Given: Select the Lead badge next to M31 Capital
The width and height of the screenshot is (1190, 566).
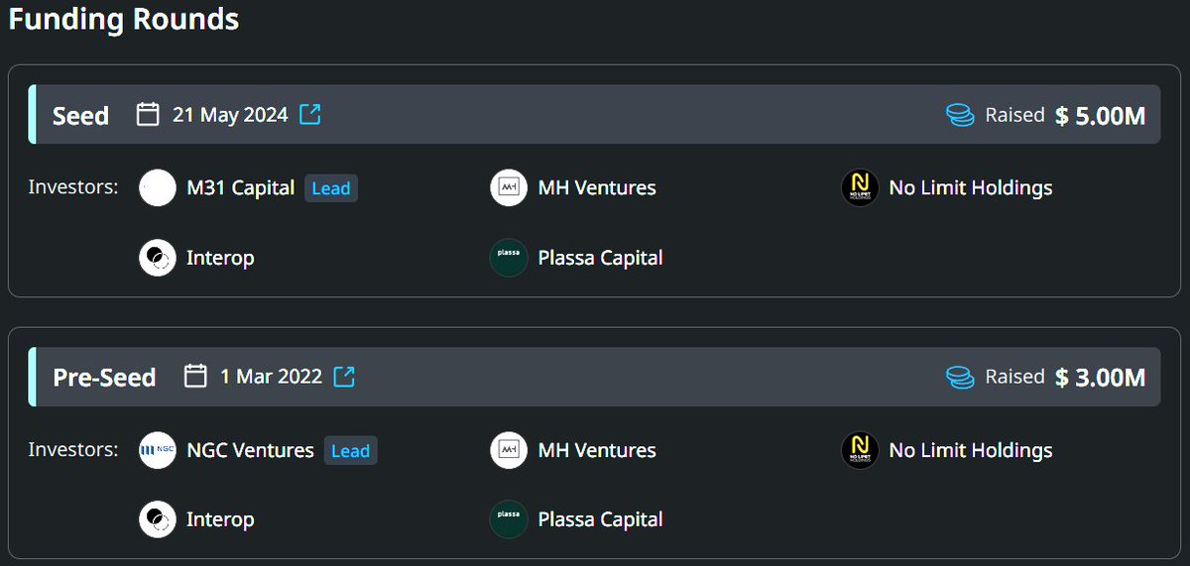Looking at the screenshot, I should (x=331, y=188).
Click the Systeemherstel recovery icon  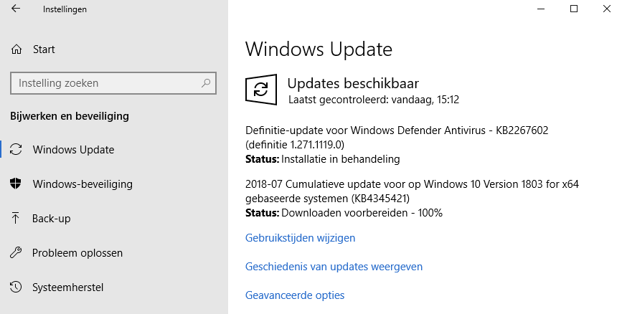coord(16,287)
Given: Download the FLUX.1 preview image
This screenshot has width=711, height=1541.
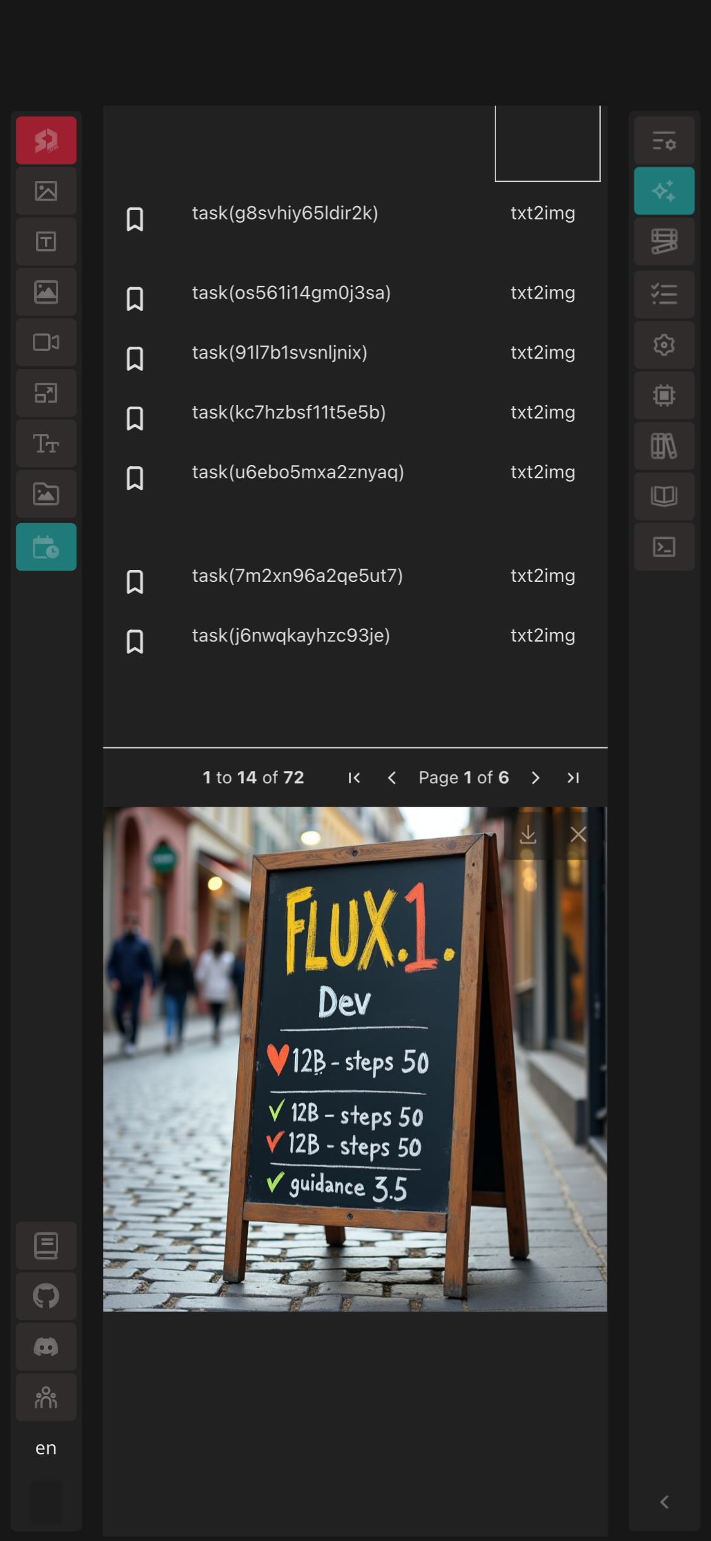Looking at the screenshot, I should click(528, 834).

——

Assignment:
Gather from the entries above all lines that include the string "Given".

Solution:
Given: Select the Lead badge next to M31 Capital
Given: Download the FLUX.1 preview image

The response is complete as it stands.